→ Условие задания: Воспроизведите без изменений часть материала, которая открывается строкой, содержащей "I will 385,413.", и закрывается строкой, содержащей "click(x=1002, y=202)". Обе эти строки тоже включите.

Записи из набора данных
════════

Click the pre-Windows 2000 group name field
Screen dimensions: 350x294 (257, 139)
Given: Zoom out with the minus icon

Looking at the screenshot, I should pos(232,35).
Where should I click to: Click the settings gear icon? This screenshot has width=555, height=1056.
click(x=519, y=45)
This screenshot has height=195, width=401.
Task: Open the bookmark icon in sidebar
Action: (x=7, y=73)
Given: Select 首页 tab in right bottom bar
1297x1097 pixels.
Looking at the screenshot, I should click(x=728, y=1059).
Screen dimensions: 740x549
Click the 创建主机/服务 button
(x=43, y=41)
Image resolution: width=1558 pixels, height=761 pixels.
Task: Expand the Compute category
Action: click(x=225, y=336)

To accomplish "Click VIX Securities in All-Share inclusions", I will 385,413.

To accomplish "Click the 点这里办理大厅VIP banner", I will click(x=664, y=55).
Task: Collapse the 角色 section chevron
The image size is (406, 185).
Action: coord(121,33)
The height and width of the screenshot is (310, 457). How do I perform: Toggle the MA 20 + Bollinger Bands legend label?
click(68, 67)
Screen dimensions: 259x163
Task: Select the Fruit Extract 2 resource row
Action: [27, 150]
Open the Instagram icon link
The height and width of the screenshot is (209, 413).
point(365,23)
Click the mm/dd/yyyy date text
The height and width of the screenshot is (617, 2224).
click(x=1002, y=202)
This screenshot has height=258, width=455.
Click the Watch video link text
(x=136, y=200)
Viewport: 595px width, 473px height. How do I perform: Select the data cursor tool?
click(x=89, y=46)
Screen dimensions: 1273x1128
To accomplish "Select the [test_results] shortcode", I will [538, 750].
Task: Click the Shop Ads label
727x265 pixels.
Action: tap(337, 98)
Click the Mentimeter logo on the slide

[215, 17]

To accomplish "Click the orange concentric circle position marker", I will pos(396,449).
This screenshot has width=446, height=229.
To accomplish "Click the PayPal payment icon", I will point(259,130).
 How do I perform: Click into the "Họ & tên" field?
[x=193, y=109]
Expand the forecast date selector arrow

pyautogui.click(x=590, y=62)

════════

→ Ответ:
To accomplish "Click VIX Securities in All-Share inclusions", I will 385,413.

To accomplish "Click the 点这里办理大厅VIP banner", I will click(x=664, y=55).
Task: Collapse the 角色 section chevron
The image size is (406, 185).
Action: coord(121,33)
The height and width of the screenshot is (310, 457). How do I perform: Toggle the MA 20 + Bollinger Bands legend label?
click(68, 67)
Screen dimensions: 259x163
Task: Select the Fruit Extract 2 resource row
Action: [27, 150]
Open the Instagram icon link
The height and width of the screenshot is (209, 413).
point(365,23)
Click the mm/dd/yyyy date text
The height and width of the screenshot is (617, 2224).
click(x=1002, y=202)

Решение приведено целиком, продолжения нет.